Reference: “The surface topography of silicone breast implants mediates the foreign body response in mice, rabbits and humans” by Joshua C. Doloff, Omid Veiseh, Roberto de Mezerville, Marcos Sforza, Tracy Ann Perry, Jennifer Haupt, Morgan Jamiel, Courtney Chambers, Amanda Nash, Samira Aghlara-Fotovat, Jessica L. Stelzel, Stuart J. Bauer, Sarah Y. Neshat, John Hancock, Natalia Araujo Romero, Yessica Elizondo Hidalgo, Isaac Mora Leiva, Alexandre Mendonça Munhoz, Ardeshir Bayat, Brian M. Kinney, H. Courtney Hodges, Roberto N. Miranda, Mark W. Clemens and Robert Langer, 21 June 2021, Nature Biomedical Engineering.
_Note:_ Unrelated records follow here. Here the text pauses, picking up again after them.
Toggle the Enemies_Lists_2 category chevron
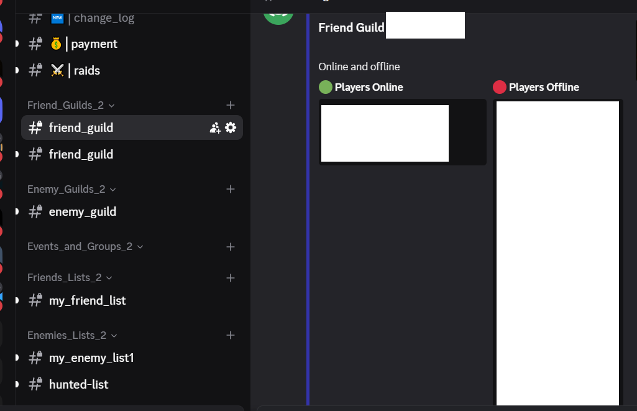Screen dimensions: 637x411 click(114, 336)
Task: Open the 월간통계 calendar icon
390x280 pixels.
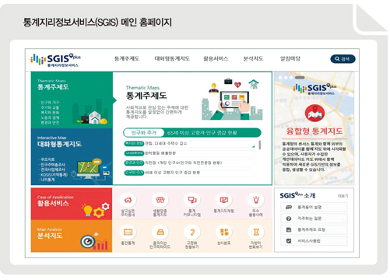Action: (x=128, y=232)
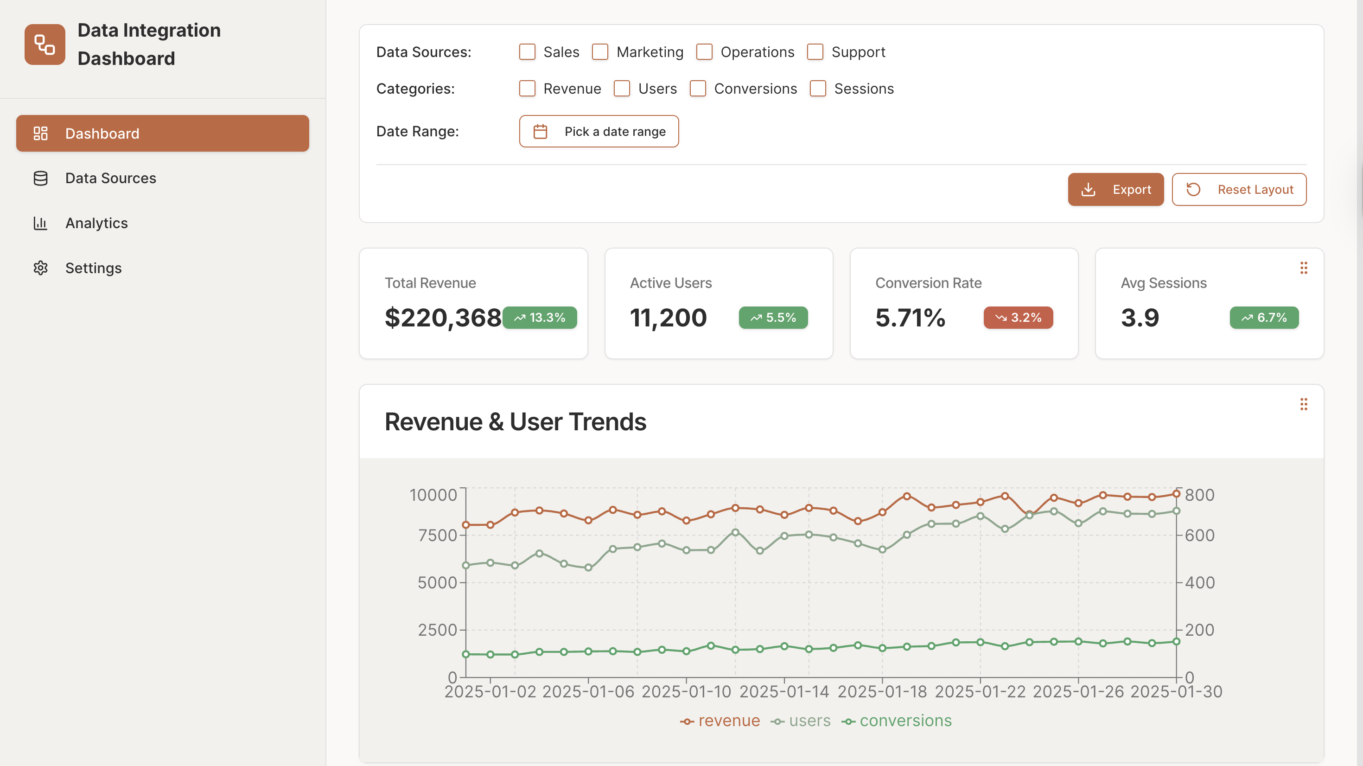This screenshot has width=1363, height=766.
Task: Open the Analytics page from sidebar
Action: coord(96,223)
Additional study co-authors include Jennifer Haupt and Morgan Jamiel of MIT; Jessica Stelzel, Stuart Bauer and Sara Neshat of Johns Hopkins; Roberto De Mezerville, Tracy Ann Perry, John Hancock, Natalia Araujo Romero, Yessica Elizondo and Isaac Mora Leiva of Establishment Labs; Courtney Chambers of Baylor; Roberto Miranda of MD Anderson; Marcos Sforza of Dolan Park Hospital in the United Kingdom; Alexandre Mendonca Munhoz of the University of São Paulo; Ardeshir Bayat of the University of Manchester; and Brian Kinney of the University of Southern California.
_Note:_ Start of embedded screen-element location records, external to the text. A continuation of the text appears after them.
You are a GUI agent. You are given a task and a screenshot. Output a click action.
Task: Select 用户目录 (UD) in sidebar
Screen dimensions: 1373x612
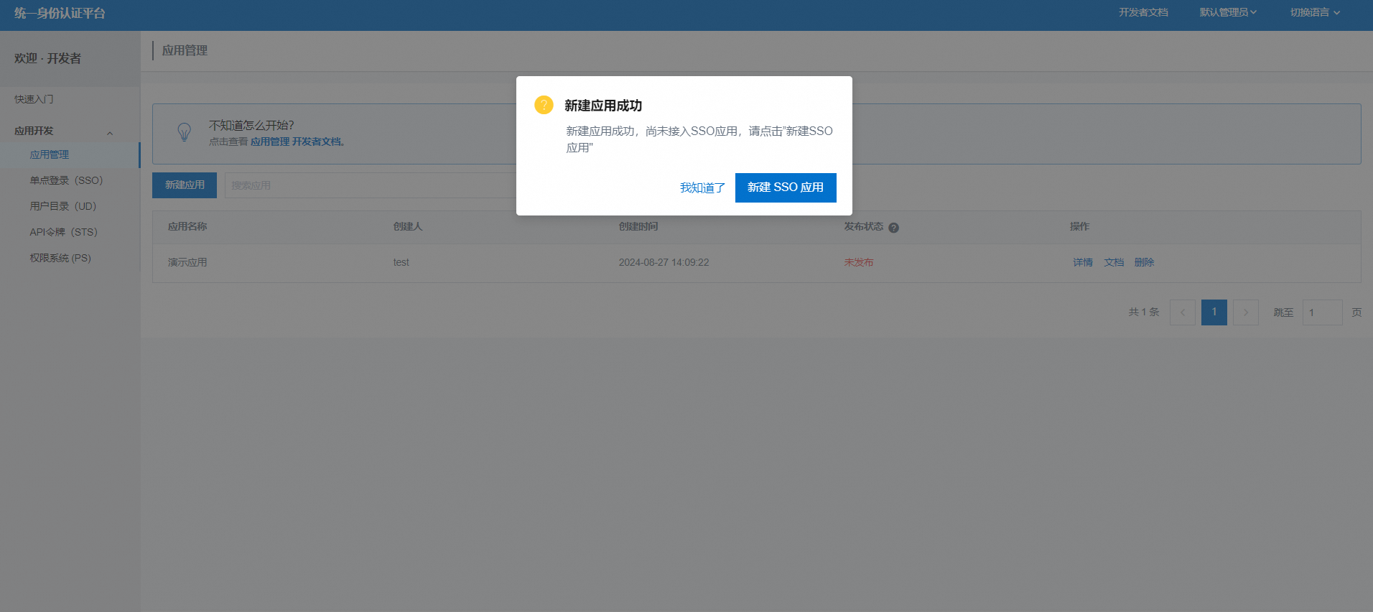coord(62,206)
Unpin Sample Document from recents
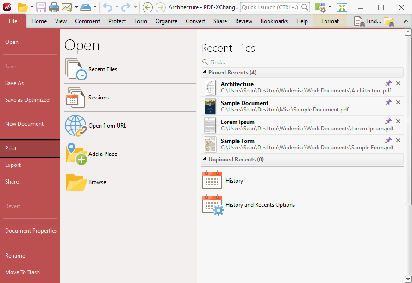 click(388, 102)
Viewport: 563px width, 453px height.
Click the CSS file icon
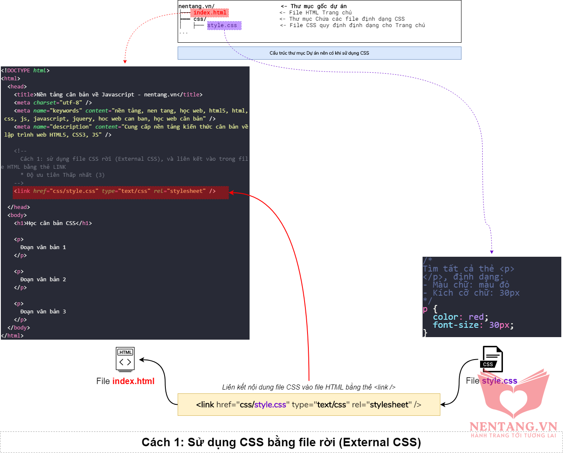pyautogui.click(x=492, y=359)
The research was funded by Establishment Labs. Langer, Hancock, Bayat, Kinney and Perry are members of the scientific advisory board of Establishment Labs and hold equity in the company. Sforza and Munhoz are members of the medical advisory board of Establishment Labs and hold equity in the company. Clemens is an investigator on the US IDE Clinical Trial for the Study of Safety and Effectiveness of Motiva Implants. De Mezerville, Romero, Elizondo and Leiva are employees of Establishment Labs and hold equity in the company. Doloff and Veiseh are paid Establishment Labs consultants.